So folks, it can be done. Every single investment that I make, I expect at least a 15% return, or I don’t make the investment. It requires me to do my homework, be patient, and not follow the crowd.
My daughter will have a lovely wedding and enjoy the moment. But she will also budget accordingly, and invest now for her future. Just remember, every $2,000 dollars spent today is a $233,446 loss 42 years from now at 12% annual return. Think about what you spend today, and save some too!
Pierre Cutler
The Sacramento Executive
























Comments
A few follow-up comments:
A. You suggested a *tax-free* return of 12-15%. I presume that this means invest through a Roth IRA? Of your options only #2 and #6 involve mutual funds that one can easily 'select and forget'. #6's return is largely based on having a company match. Is #2 available for new investors or is it closed?
B. I don't doubt that there are investments that make an annualized 15% return. What I doubt is the ability of most investors to choose an investment that will have such a sustained high return in the future. Anyone can create an investment strategy that *would have* achieved nearly arbitrary returns in the past by basing the strategy on how investments actually performed.
C. You did not mention costs in your analysis. Don't some of these strategies involve frequent changes in positions which translates into higher investment costs?
PS: Even with more traditional investment assumptions (eg an 8% annualized return and a 3% inflation rate), pointing out the amount that money can compound in value is a worthwhile point.

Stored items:
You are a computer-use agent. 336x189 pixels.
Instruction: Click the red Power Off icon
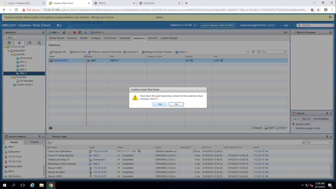(x=74, y=32)

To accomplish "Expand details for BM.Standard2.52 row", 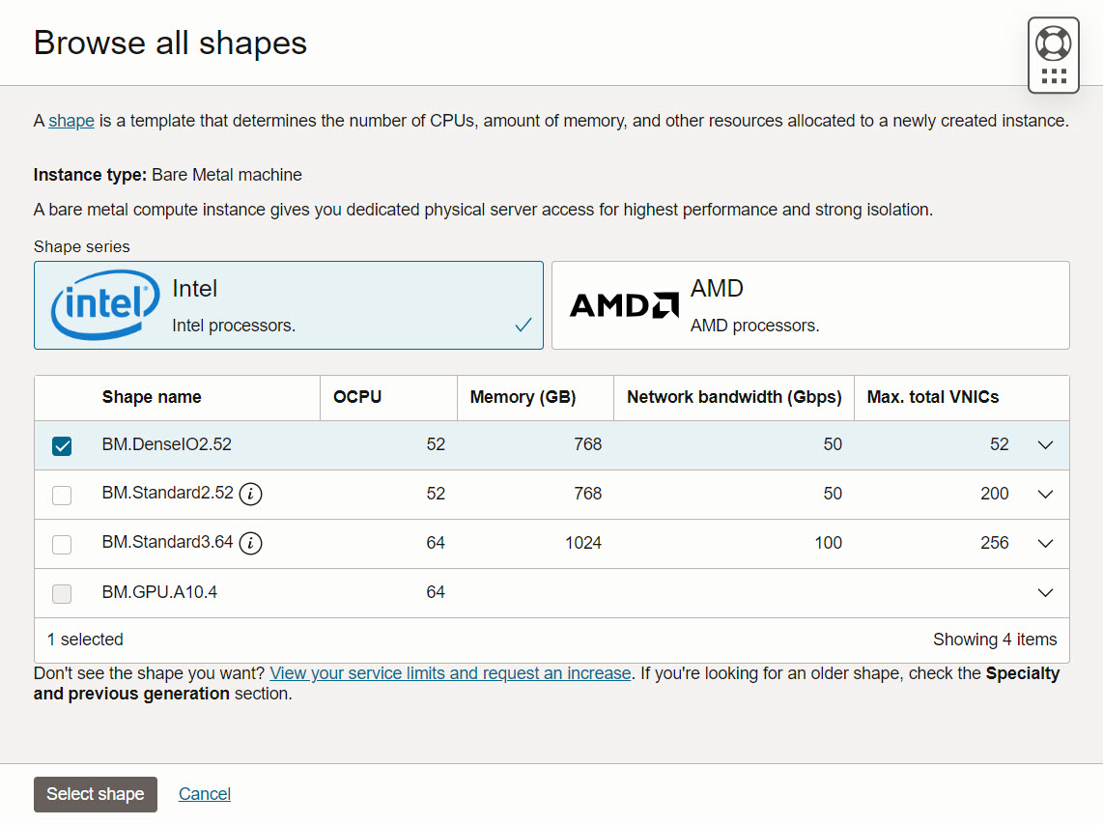I will tap(1044, 495).
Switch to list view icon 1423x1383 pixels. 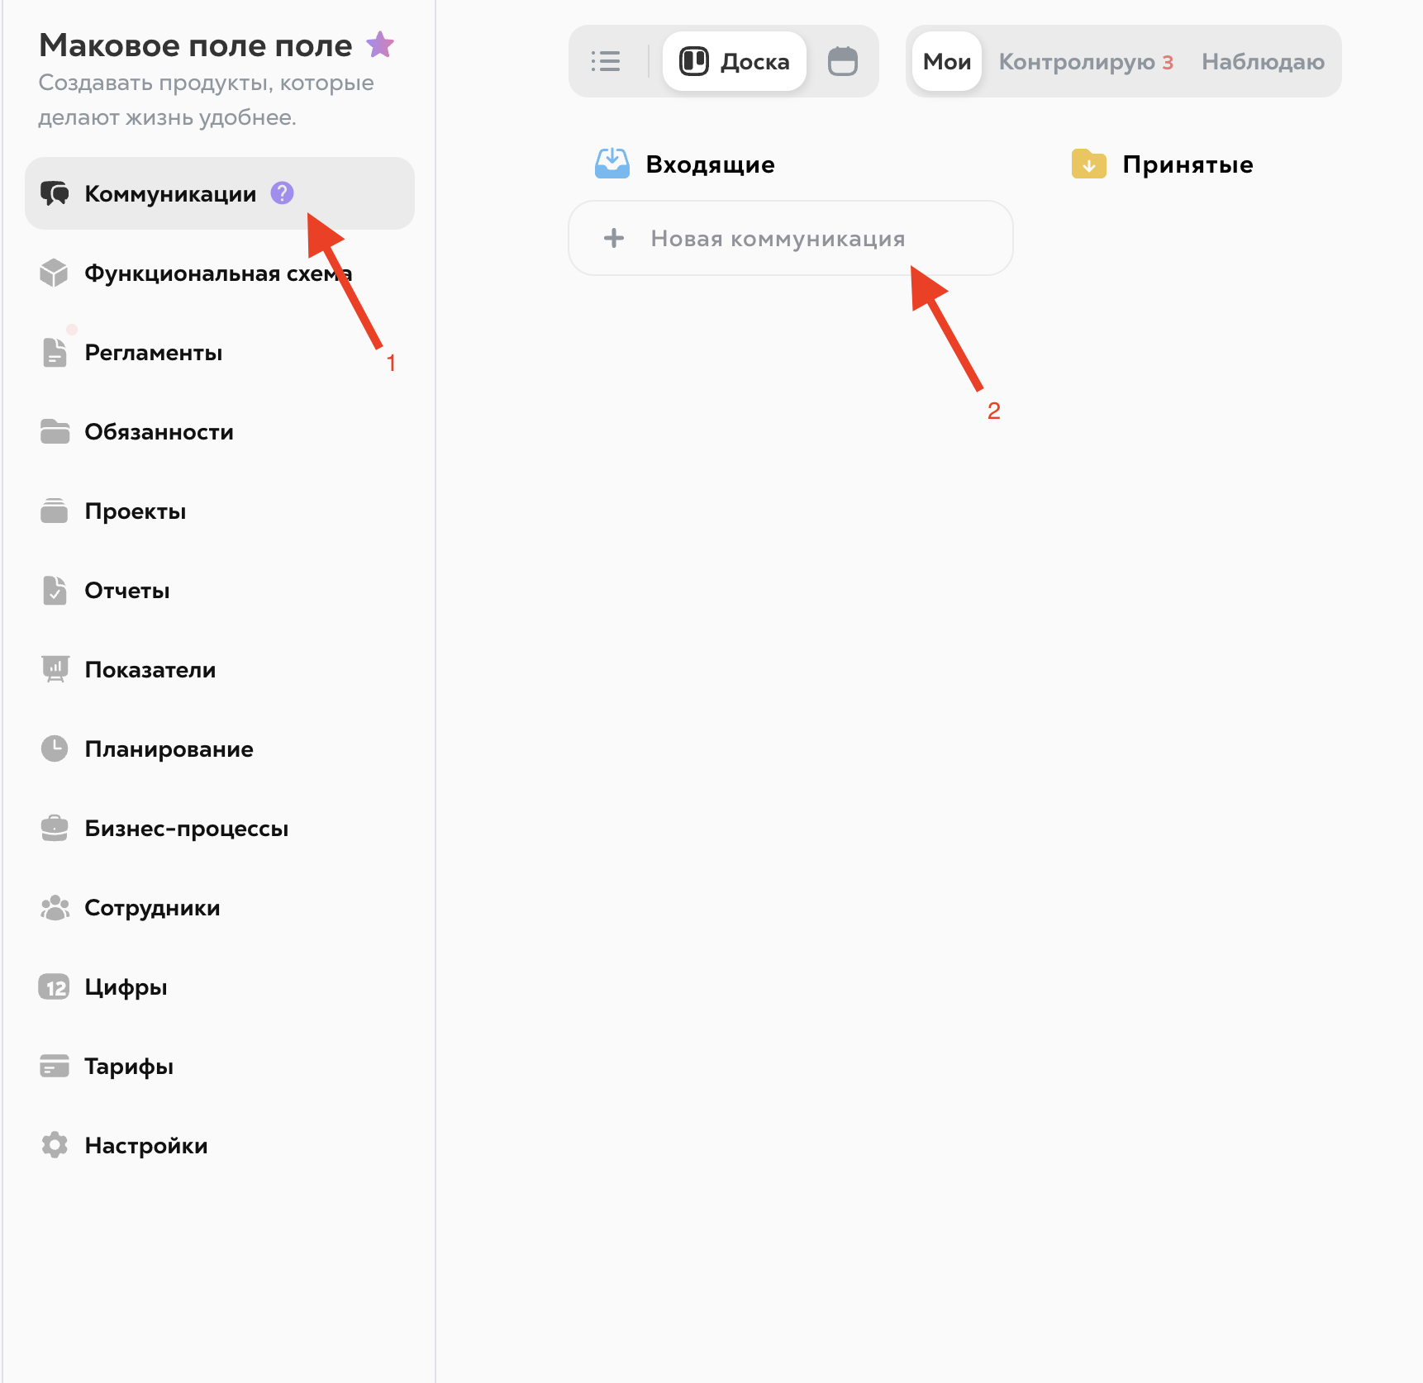[606, 61]
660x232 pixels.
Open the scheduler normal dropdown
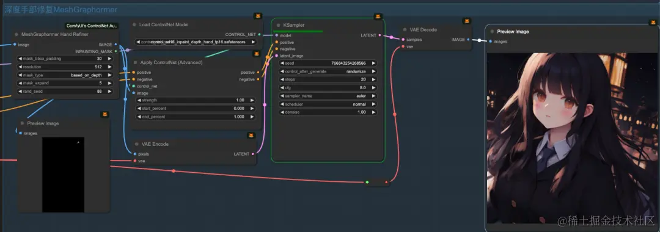point(328,104)
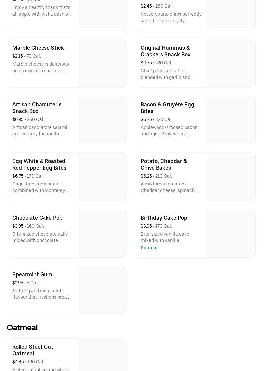
Task: Open Egg White & Roasted Red Pepper Egg Bites
Action: point(39,164)
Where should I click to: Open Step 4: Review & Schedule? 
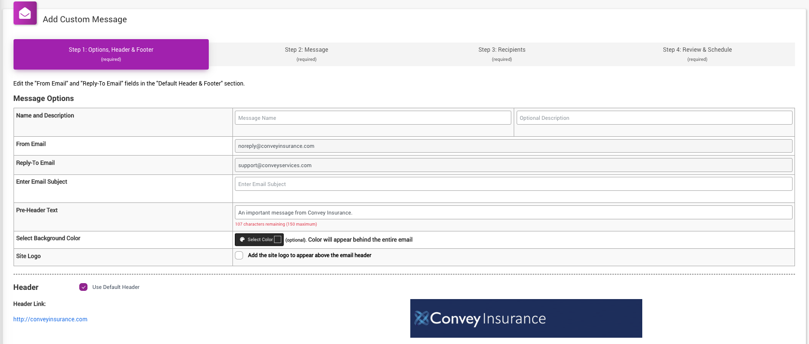click(x=697, y=54)
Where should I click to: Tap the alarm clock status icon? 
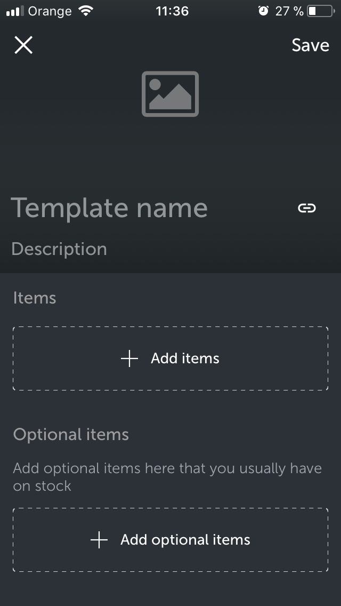[x=263, y=11]
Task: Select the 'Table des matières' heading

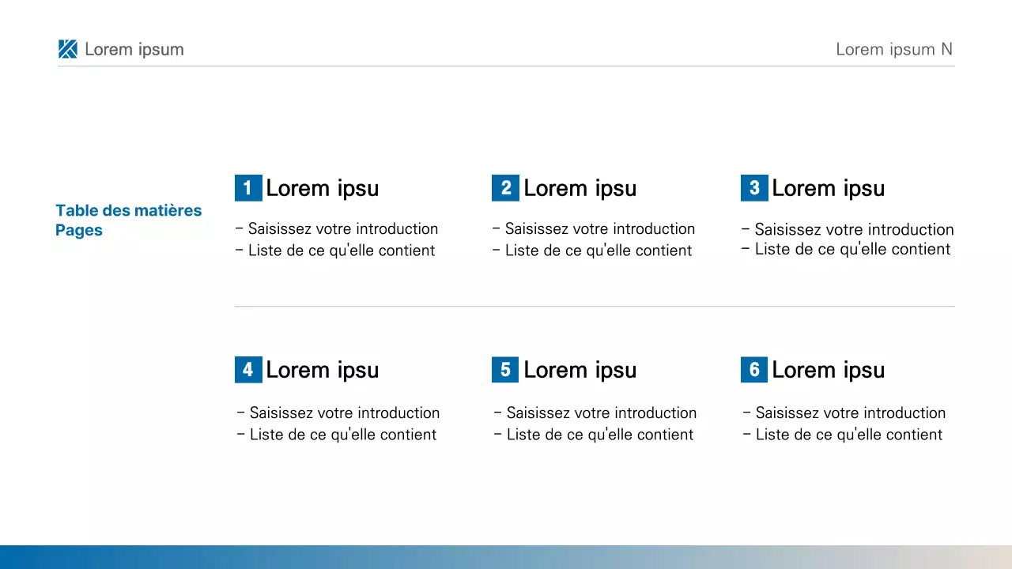Action: click(x=129, y=210)
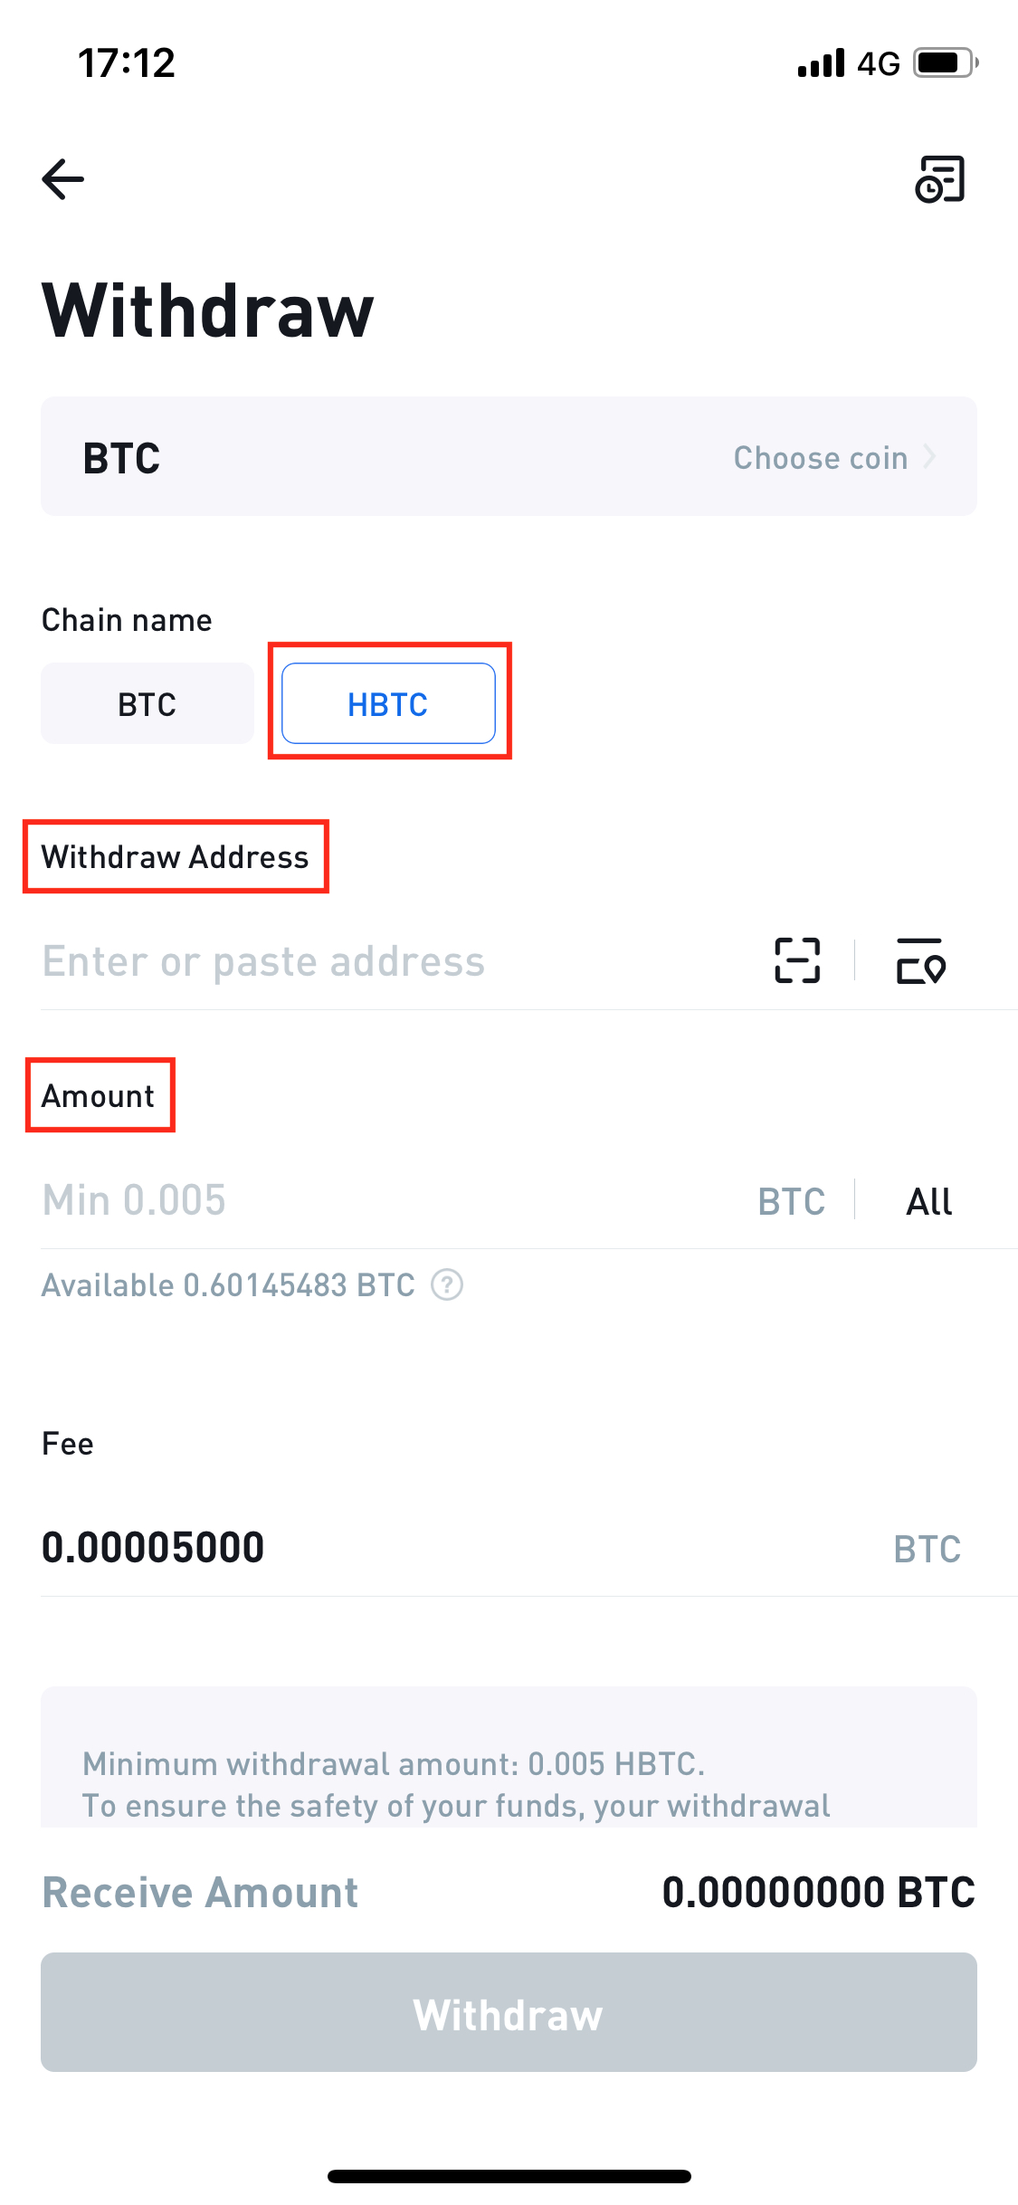Select the HBTC chain option
1018x2205 pixels.
388,703
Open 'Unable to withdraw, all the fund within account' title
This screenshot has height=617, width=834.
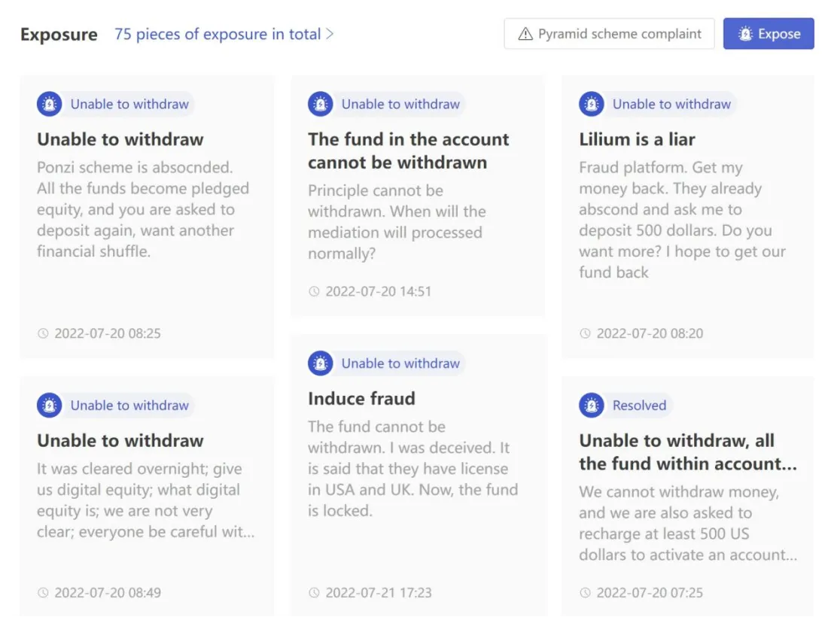[688, 452]
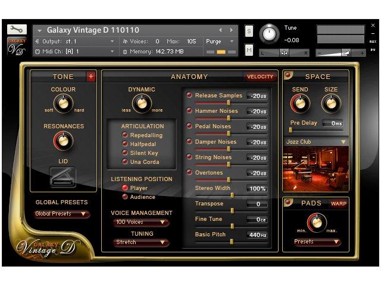Go to next instrument with right arrow
The width and height of the screenshot is (381, 285).
click(x=232, y=30)
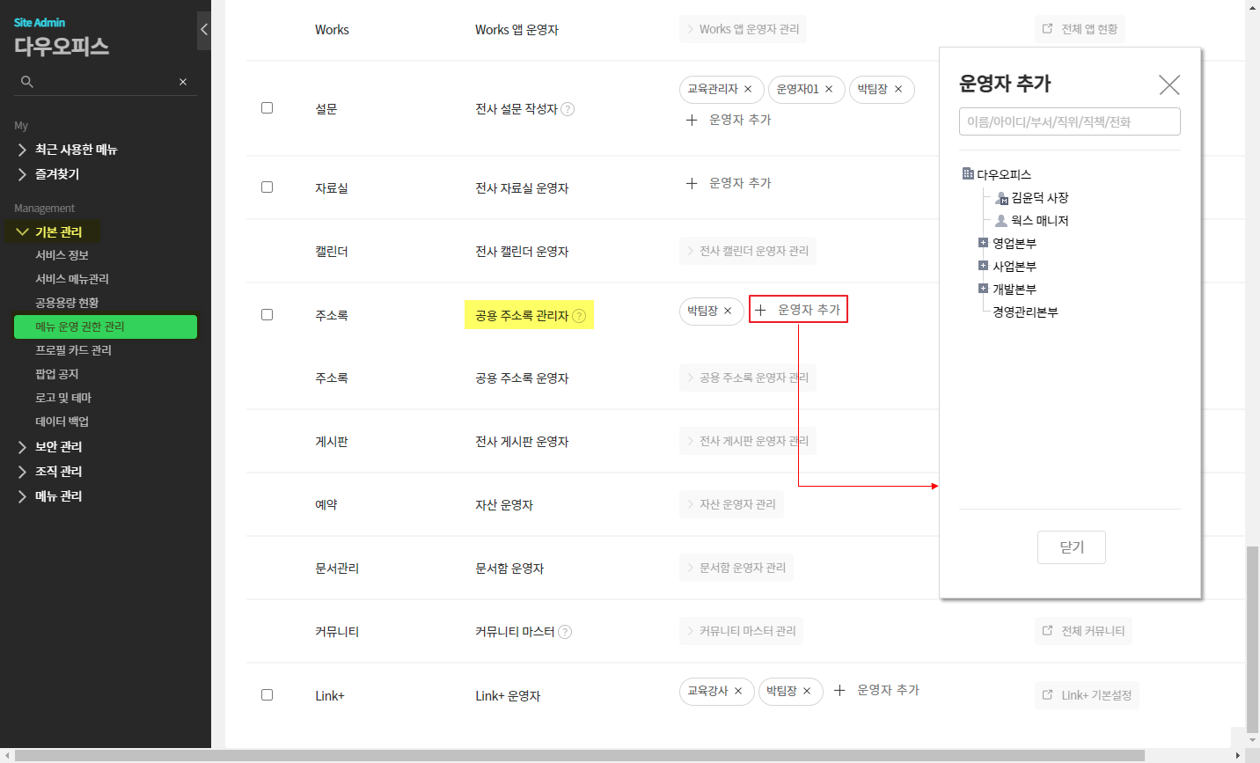
Task: Select the Link+ row checkbox
Action: [x=267, y=695]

* _List of tasks_
1/ According to the page text, what minimum return does the author expect from every investment they make?
2/ Revise the page text from "C. You did not" up to and including "higher investment costs?", replacing "frequent" with "occasional".
The data is separate material, unrelated to the page text.

* _Answers for the tasks_
1/ At least a 15% return.

2/
C. You did not mention costs in your analysis. Don't some of these strategies involve occasional changes in positions which translates into higher investment costs?